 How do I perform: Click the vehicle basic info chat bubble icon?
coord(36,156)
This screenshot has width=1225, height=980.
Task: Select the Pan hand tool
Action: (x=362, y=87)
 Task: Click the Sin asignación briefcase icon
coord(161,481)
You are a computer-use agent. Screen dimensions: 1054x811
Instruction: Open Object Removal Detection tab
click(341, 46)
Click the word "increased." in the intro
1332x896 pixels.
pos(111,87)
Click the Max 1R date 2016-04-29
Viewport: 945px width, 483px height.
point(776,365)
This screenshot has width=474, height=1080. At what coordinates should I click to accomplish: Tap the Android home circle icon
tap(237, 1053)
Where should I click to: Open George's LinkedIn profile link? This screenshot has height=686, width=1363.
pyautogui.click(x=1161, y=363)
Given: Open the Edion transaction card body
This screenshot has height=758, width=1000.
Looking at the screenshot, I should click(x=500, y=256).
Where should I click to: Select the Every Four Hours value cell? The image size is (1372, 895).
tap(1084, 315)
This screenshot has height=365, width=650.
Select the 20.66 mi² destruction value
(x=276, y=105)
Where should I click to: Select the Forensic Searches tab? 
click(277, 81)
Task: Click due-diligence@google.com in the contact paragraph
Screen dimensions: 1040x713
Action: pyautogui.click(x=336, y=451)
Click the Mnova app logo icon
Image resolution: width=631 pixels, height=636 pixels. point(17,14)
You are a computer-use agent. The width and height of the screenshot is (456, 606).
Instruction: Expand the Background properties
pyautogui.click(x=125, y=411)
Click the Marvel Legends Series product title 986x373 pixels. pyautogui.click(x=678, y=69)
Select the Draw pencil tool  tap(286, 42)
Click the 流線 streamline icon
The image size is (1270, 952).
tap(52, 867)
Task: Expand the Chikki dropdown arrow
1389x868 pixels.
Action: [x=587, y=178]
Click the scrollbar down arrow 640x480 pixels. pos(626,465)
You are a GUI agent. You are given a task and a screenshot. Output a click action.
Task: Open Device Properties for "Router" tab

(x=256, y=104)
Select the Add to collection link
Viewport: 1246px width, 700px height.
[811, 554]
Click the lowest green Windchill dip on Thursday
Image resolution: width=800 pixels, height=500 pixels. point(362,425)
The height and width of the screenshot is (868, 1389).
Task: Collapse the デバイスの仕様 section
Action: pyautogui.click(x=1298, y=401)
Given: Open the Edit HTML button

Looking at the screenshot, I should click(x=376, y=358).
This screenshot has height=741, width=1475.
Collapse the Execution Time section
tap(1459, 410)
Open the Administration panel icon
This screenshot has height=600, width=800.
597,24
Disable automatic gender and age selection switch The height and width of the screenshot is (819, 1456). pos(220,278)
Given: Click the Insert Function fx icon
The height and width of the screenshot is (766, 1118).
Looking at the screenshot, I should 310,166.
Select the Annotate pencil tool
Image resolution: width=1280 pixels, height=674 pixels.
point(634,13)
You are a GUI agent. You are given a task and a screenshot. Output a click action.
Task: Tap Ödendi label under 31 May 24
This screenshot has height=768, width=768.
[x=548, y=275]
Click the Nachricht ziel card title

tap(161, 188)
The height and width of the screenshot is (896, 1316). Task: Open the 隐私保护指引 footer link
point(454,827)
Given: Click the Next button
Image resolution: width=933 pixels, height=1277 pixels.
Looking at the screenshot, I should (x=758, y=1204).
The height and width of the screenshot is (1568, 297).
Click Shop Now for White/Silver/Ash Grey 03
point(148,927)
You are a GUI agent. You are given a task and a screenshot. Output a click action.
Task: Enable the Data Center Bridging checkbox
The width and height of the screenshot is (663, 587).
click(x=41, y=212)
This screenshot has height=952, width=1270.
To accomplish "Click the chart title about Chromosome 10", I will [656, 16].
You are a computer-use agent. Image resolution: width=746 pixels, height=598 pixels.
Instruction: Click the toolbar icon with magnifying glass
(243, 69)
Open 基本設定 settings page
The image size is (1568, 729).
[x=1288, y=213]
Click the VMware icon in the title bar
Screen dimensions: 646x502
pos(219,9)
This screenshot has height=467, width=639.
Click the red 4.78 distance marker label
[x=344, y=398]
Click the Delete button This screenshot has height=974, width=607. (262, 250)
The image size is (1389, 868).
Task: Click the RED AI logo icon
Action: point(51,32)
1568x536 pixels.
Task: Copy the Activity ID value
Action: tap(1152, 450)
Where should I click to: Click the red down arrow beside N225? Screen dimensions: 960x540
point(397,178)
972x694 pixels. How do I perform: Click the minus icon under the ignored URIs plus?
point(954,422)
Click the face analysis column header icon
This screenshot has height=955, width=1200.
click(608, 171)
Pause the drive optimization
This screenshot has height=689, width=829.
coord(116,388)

=====

What to produce — Look through the material above and pick out each line holding the word "computer".

Expected answer —
You are a computer-use agent. Screen dimensions: 1054x811
You are a computer-use agent. The width and height of the screenshot is (456, 606).
You are a computer-use agent. Image resolution: width=746 pixels, height=598 pixels.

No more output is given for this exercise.